Ask questions, educate people, and they will leave with a much more accurate typing plus the gift of understanding themselves and others.
Empowered people with knowledge.
If your client is still not sure of their type, they can come back for a follow-up session and mindfully journal for self-awareness in between.
If you take a narrative approach you help people to discover their Enneagram type and give them the knowledge of a complete personality system.
#6 Don’t forget the Enneagram wings!
If we don’t understand Enneagram wings, we miss out on the way that the types subtly change because of this influence.
Learning the Enneagram can be complicated. But if you learn the Enneagram in a logical, uncluttered way, by the time you get to the wings, you gain subtle nuances instead of complex confusion.
So please don’t forget about the wings.
#7 Include an appreciation of levels of health.
Every Enneagram type has many levels of health or degrees of enlightened expression.
A low-level expression type looks very different to its highest expression because they’ve embodied wholeness.
If you haven’t got a thorough, deep, in-your-bones, intuitive understanding of the Enneagram, then this is going to be very confusing.
One of the reasons tests are not very accurate is because they struggle to type people in the higher and lower registers. They tend to be set in the mid-levels.
#8 Be aware of the 3 Instincts!
This is not as important as the other points, but it’s still important.
Please don’t forget that there are also 3 instincts.
- social instinct
- sexual instinct
- and self-preservation instinct
These layer subtle nuances over each Enneagram type.

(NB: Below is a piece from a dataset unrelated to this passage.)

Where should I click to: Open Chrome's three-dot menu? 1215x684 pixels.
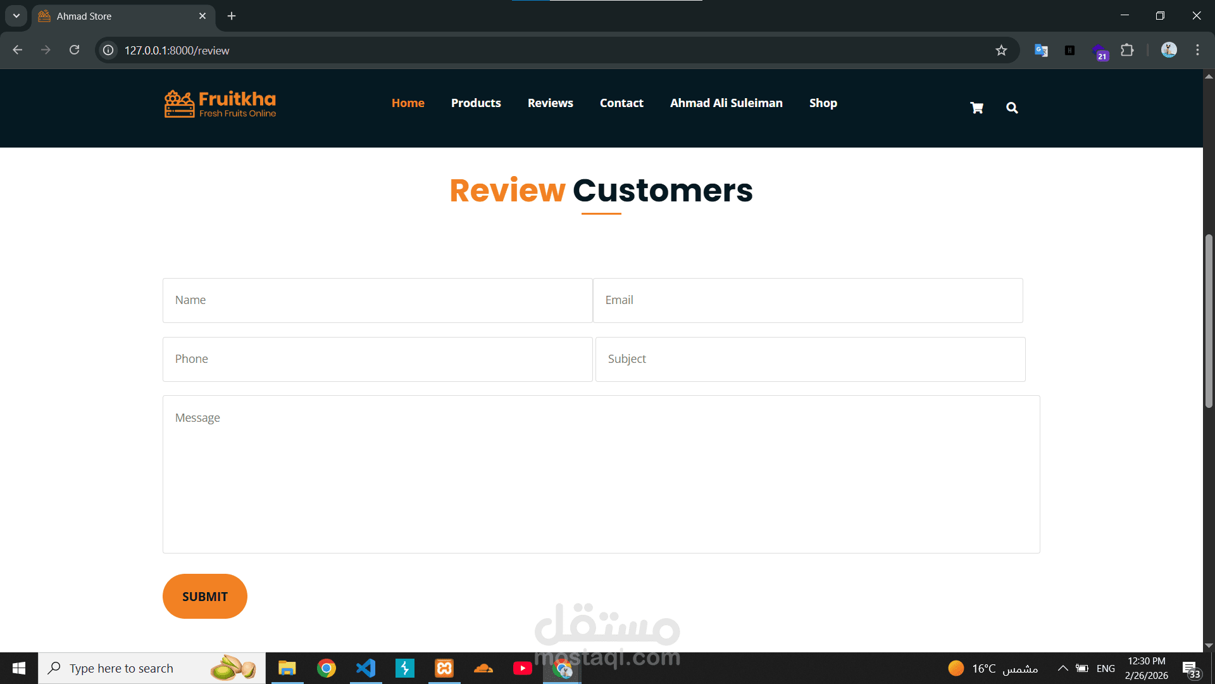(1197, 50)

Think of the instincts as tints or shades added to the personality.
It helps to understand the differences between a social instinct 9 and a self pres 9. How you do get a social 5, and a self-preservation 7 which are variations of the core type.

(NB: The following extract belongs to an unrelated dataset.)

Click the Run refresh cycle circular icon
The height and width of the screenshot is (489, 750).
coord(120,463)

The 3 instincts exaggerate some of the qualities and suppress others, so please make sure that you understand the instincts in order to coach the Enneagram.
#9 Not knowing what questions to ask to help the typing process
Not knowing what questions to ask is frustrating and might leave you feeling like you can’t offer professional Enneagram services.
There are helpful key questions as a part of the narrative style of typing that we can ask to narrow down an enneagram type.
Having a vocabulary of empowering coaching questions is very important. Not having a broad coaching question vocabulary can be an enneagram coaching mistake.
For example, asking a potential Type 8 “What is your response to betrayal?” is very helpful as most 8’s respond with pure gut-based instinct… something like: “I cut them off!” or “They’re dead to me!”
Other types might say, “It depends on the circumstances,” or “I’d be very upset.”
#10 Don’t rely on appearances to determine a type
I made all these Enneagram Coach mistakes when I was starting out.
I tried the tests. I tried typing without a flexible structure. Forgot about counter-phobic six.
So I’ve been there.
The last mistake is relying on appearance. When I was new to the Enneagram, I thought I could guess someone’s type from their body posture and looks.
I incorrectly thought all type 4’s looked eccentric, 7’s looked young and free-spirited, and 8’s frowned. Soon I discovered conservatively dressed 4’s and serious 7’s and laughing 8’s.
So please don’t rely on appearance. We need to look deeper than the surface.
Once you overcome these Enneagram Coach Mistakes, why not explore the spiritual Enneagram?
Wisdom shows us that the Enneagram is in the self; the self is not in the Enneagram. This is a sacred design, a program, like a pattern on leaves and flowers.